Le Sezioni Unite Penali, con le recenti informazioni provvisorie n. 9, 10, 11 e 12 del 18 aprile 2019, hanno adottato soluzioni in tema di competenza a provvedere sulla richiesta di liquidazione delle spese di custodia dei beni in sequestro, determinazione degli effetti della connessione sull’attribuzione monocratica o collegiale, modifica dell’imputazione nel corso del giudizio abbreviato condizionato ad integrazione probatoria ed infine sul potere del giudice di ritenere o meno in sentenza, in determinati casi, la fattispecie aggravata del reato di falso in atto pubblico.

A chi spetta provvedere sulla richiesta di liquidazione delle spese di custodia dei beni sequestrati? Le Sezioni Unite Penali, con l’informazione provvisoria n. 9/19, hanno affermato che sull’istanza di liquidazione delle spese di custodia dei beni in sequestro, presentata in un secondo momento rispetto alla pronuncia di provvedimento di archiviazione la competenza a provvedere spetta al GIP in funzione di giudice dell’esecuzione, e non al PM.

Determinazione degli effetti della connessione sull’attribuzione monocratica o collegiale. Per le Sezioni Unite Penali della Suprema Corte, con informazione provvisoria n. 10/19, gli effetti della connessione sull’attribuzione monocratica o collegiale si determinano al momento del rinvio a giudizio da parte del GUP. Nel caso in cui tale connessione venga meno per effetto della pronuncia di sentenza di proscioglimento, il giudice ha l’obbligo di disporre il rinvio a giudizio davanti al Tribunale in composizione monocratica, «anche nel caso in cui residuino solo reati per i quali è previsto il decreto di citazione diretta a giudizio».
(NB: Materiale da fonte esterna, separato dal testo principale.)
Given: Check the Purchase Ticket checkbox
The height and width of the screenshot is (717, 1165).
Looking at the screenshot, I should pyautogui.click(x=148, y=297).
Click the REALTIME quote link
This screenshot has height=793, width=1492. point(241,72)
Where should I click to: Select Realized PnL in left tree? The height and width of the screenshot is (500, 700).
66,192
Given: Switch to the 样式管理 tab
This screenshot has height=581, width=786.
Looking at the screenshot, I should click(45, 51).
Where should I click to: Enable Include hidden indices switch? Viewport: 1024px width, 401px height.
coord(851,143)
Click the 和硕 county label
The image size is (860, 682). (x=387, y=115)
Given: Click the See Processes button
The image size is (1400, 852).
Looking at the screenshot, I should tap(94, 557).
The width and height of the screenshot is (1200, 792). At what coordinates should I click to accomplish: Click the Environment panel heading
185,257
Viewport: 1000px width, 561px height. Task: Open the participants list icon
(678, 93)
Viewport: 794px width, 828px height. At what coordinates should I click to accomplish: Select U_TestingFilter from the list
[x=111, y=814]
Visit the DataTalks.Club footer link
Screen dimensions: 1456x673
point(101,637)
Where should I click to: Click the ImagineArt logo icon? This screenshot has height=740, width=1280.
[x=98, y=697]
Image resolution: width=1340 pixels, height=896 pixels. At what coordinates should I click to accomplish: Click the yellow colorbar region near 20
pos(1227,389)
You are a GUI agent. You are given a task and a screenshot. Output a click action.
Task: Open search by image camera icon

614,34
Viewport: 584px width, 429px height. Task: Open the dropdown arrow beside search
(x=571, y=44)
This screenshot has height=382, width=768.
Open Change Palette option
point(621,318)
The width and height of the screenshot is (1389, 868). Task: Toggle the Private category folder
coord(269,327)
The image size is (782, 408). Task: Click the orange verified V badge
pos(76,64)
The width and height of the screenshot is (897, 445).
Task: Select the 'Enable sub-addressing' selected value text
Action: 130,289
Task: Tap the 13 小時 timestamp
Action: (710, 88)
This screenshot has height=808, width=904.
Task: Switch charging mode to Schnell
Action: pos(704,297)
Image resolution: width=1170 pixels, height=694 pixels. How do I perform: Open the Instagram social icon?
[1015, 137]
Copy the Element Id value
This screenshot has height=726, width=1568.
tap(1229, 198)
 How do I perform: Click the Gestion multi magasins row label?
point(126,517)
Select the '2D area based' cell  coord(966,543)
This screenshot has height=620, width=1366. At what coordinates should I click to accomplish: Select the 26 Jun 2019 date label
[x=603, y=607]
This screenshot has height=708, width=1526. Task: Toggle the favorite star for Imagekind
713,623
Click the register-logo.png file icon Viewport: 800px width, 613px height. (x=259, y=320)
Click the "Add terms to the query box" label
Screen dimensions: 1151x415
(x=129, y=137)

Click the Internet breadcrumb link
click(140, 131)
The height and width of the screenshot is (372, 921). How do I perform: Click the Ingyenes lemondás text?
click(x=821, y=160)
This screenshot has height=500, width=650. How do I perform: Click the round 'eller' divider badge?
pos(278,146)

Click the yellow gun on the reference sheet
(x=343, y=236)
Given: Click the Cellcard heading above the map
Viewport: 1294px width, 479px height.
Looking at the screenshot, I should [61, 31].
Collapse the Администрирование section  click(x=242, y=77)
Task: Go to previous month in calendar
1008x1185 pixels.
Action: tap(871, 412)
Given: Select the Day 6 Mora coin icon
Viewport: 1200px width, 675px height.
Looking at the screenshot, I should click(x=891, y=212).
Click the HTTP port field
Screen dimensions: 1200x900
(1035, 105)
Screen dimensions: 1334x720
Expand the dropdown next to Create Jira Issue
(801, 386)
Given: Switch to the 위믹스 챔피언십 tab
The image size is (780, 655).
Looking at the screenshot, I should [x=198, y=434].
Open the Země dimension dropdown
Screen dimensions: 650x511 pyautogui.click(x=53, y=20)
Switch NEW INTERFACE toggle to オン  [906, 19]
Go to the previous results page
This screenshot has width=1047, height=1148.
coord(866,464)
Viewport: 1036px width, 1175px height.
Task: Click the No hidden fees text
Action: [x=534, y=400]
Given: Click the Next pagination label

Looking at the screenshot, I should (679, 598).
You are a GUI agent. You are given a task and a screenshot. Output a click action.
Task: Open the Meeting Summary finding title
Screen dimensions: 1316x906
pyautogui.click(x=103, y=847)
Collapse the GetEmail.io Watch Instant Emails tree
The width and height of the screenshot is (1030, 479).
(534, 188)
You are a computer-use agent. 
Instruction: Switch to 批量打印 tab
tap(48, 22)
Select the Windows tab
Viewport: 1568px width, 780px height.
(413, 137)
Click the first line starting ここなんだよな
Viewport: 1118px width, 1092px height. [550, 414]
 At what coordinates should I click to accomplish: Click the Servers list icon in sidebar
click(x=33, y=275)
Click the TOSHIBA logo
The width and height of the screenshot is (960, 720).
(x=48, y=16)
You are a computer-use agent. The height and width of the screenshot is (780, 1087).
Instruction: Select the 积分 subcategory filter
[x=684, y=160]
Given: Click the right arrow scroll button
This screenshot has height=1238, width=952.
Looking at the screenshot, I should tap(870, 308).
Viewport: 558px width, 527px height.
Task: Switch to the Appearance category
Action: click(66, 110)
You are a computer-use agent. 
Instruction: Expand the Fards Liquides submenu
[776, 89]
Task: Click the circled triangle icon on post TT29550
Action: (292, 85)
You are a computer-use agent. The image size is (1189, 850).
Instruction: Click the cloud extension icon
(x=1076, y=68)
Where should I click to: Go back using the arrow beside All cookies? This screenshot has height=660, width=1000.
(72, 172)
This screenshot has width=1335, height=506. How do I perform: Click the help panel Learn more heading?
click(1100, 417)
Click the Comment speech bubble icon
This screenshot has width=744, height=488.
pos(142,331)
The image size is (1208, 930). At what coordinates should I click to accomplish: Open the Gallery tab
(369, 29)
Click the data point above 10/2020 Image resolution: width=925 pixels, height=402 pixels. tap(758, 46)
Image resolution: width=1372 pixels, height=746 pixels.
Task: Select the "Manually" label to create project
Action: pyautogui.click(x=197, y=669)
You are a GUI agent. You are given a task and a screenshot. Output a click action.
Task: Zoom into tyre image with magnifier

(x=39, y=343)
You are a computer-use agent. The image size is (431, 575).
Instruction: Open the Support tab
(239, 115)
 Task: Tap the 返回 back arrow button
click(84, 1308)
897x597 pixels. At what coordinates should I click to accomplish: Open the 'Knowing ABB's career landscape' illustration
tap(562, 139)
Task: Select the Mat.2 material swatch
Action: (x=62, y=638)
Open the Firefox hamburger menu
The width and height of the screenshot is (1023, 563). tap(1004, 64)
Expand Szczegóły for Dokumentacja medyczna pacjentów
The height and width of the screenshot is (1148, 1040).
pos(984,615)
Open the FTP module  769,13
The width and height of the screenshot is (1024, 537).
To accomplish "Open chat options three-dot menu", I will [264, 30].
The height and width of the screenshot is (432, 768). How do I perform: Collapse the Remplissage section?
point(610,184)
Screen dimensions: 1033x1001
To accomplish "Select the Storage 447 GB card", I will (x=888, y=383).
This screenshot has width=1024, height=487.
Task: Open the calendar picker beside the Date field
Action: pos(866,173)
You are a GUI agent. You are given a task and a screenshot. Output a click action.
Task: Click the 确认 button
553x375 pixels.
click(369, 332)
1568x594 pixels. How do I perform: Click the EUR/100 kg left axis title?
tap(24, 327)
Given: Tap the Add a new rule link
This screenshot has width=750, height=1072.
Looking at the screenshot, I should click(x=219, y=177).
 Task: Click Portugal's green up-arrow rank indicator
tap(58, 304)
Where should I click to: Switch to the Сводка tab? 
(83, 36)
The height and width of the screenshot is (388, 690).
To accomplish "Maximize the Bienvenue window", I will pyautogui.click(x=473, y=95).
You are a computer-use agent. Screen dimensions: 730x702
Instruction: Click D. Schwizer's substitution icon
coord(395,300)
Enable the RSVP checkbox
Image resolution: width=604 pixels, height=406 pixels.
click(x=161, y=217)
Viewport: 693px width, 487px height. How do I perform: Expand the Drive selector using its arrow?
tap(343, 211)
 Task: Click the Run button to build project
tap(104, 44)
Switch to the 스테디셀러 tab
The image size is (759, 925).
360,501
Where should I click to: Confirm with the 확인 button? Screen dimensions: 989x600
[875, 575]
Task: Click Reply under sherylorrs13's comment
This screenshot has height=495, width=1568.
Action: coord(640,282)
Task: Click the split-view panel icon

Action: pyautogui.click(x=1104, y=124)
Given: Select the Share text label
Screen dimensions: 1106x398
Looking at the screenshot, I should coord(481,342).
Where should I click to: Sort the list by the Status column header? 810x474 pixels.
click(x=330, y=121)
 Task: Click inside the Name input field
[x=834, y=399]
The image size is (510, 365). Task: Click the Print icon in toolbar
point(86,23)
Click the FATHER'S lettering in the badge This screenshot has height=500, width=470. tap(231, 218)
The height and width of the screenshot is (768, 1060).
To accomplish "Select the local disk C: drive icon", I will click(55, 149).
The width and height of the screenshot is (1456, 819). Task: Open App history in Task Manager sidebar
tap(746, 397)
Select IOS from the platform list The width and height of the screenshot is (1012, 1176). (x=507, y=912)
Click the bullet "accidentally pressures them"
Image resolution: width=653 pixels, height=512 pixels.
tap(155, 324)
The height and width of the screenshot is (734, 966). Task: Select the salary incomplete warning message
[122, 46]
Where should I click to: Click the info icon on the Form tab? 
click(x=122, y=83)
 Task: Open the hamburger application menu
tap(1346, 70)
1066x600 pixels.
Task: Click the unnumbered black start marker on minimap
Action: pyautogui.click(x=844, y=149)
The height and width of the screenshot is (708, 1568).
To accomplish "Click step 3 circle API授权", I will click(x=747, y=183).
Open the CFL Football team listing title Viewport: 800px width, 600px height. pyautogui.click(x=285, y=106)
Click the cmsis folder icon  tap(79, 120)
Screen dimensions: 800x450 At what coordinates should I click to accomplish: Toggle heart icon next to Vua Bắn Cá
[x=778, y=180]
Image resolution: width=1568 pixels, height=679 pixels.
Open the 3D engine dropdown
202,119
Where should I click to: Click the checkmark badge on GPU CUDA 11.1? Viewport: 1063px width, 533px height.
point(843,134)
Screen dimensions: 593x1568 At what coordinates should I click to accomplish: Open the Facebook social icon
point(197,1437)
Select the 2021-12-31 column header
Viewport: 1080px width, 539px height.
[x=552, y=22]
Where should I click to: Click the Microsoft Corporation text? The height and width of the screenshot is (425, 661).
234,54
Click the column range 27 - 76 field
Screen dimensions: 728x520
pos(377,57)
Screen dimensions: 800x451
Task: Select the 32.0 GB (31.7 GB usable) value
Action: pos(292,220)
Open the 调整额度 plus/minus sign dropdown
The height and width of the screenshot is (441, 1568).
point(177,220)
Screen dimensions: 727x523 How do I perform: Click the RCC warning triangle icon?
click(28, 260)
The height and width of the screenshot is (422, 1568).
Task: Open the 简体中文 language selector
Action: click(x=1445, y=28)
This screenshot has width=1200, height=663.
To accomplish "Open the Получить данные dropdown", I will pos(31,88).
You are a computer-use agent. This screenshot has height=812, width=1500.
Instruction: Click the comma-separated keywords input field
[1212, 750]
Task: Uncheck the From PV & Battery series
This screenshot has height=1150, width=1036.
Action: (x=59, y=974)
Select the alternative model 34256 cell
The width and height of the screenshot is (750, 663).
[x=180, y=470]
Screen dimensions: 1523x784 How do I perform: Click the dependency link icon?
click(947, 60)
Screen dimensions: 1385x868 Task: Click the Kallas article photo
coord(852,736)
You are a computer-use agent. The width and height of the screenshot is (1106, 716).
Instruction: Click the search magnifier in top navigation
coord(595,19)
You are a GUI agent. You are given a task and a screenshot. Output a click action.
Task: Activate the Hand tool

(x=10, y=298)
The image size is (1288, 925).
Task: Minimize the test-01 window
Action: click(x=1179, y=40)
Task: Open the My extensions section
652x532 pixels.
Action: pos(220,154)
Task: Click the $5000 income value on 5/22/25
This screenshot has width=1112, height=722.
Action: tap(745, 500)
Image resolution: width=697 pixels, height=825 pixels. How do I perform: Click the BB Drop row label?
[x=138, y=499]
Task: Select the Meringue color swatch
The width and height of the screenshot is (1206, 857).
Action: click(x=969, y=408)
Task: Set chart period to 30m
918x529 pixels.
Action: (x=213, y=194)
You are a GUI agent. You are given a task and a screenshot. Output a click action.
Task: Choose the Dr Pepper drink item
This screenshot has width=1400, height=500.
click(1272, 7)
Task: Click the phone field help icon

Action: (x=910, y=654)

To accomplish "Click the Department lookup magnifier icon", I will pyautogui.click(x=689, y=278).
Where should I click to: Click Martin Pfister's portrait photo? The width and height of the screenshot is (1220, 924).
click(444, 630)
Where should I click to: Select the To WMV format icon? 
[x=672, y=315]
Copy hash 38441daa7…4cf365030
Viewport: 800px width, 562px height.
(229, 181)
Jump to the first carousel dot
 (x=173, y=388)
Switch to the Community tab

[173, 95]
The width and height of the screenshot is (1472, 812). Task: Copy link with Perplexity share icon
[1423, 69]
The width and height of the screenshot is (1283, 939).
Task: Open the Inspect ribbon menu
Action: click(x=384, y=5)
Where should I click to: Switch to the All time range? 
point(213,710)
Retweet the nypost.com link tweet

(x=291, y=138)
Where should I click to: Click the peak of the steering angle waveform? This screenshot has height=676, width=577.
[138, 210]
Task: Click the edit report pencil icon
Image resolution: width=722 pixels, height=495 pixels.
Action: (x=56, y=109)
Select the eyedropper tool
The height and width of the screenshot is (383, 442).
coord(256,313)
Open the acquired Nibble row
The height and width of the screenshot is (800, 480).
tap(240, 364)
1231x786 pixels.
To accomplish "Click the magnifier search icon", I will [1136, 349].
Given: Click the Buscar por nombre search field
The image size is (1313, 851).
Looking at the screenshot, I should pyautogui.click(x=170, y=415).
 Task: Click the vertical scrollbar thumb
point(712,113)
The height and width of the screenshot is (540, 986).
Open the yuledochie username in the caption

Modificazione dell’imputazione nel corso del giudizio abbreviato condizionato ad integrazione probatoria. Con l’informazione provvisoria n. 11/19, le Sezioni Unite Penali hanno adottato soluzione negativa relativa alla questione se, nel corso del giudizio abbreviato condizionato ad integrazione probatoria o nel quale l’integrazione sia stata disposta d’ufficio dal giudice, si possa procedere alla modifica dell’imputazione o a contestazioni suppletive con riguardo a fatti desumibili già dagli atti delle indagini preliminari e non collegati agli esiti di tali atti istruttori.

Fattispecie aggravata del reato di falso in atto pubblico. Infine, con l’informazione provvisoria n. 12/19, le Sezioni Unite Penali, in merito alla questione controversa se il giudice possa o meno ritenere in sentenza la fattispecie aggravata del reato di falso in atto pubblico, di cui all’art. 476, comma 2, c.p. qualora la natura «fidefacente» dell’atto considerato falso non sia stata indicata in maniera esplicita nel capo di imputazione, hanno adottato soluzione negativa.